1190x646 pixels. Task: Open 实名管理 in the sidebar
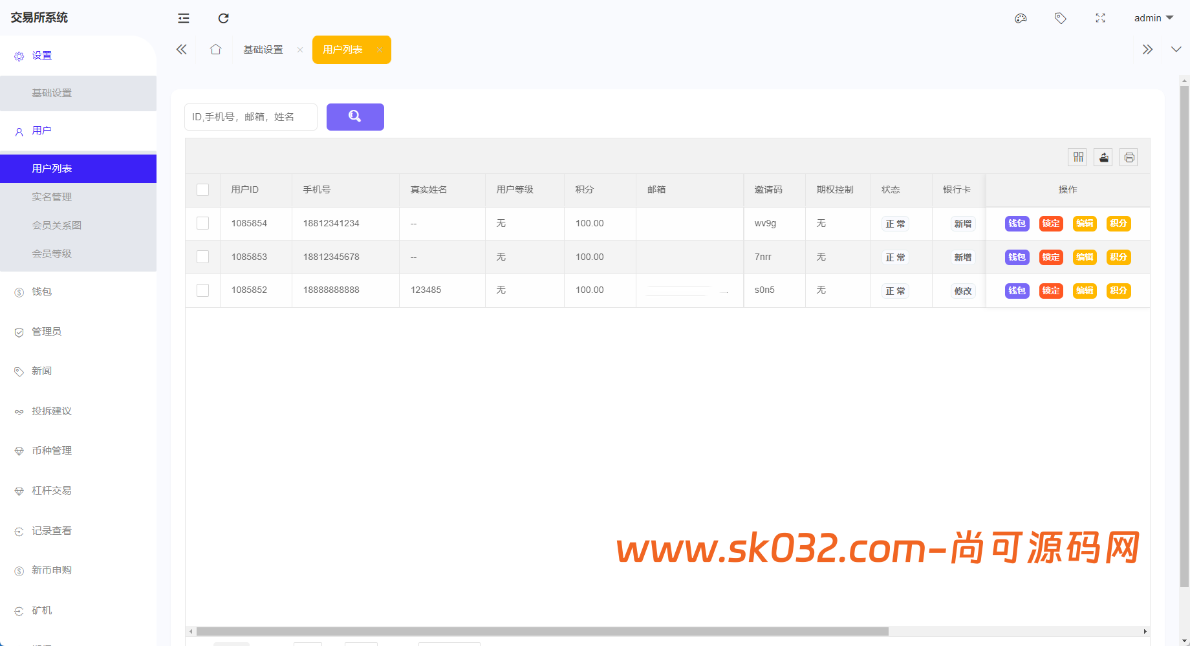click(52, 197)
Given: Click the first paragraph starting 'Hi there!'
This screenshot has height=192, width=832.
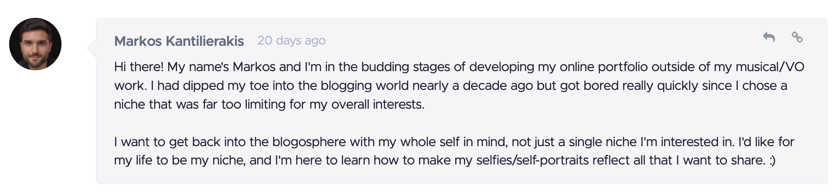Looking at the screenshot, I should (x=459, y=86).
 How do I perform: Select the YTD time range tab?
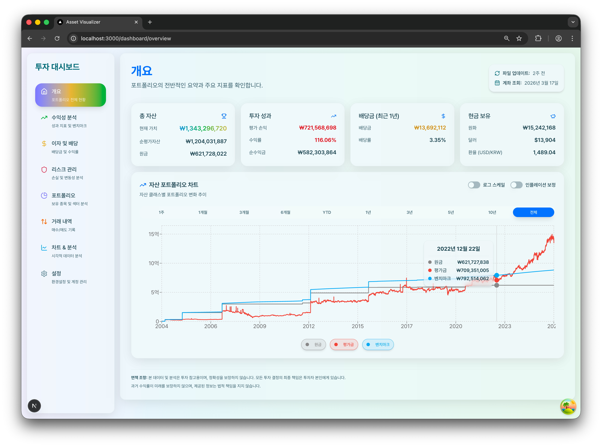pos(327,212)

*WHAT THE TASK REQUIRES*. Copy out every line of the data above word for word, without the pictures.

*ANSWER FOR THIS EXERCISE*.
1190x646 pixels. Task: Open 实名管理 in the sidebar
click(52, 197)
Given: Click the first paragraph starting 'Hi there!'
This screenshot has height=192, width=832.
Looking at the screenshot, I should (x=459, y=86).
 How do I perform: Select the YTD time range tab?
pos(327,212)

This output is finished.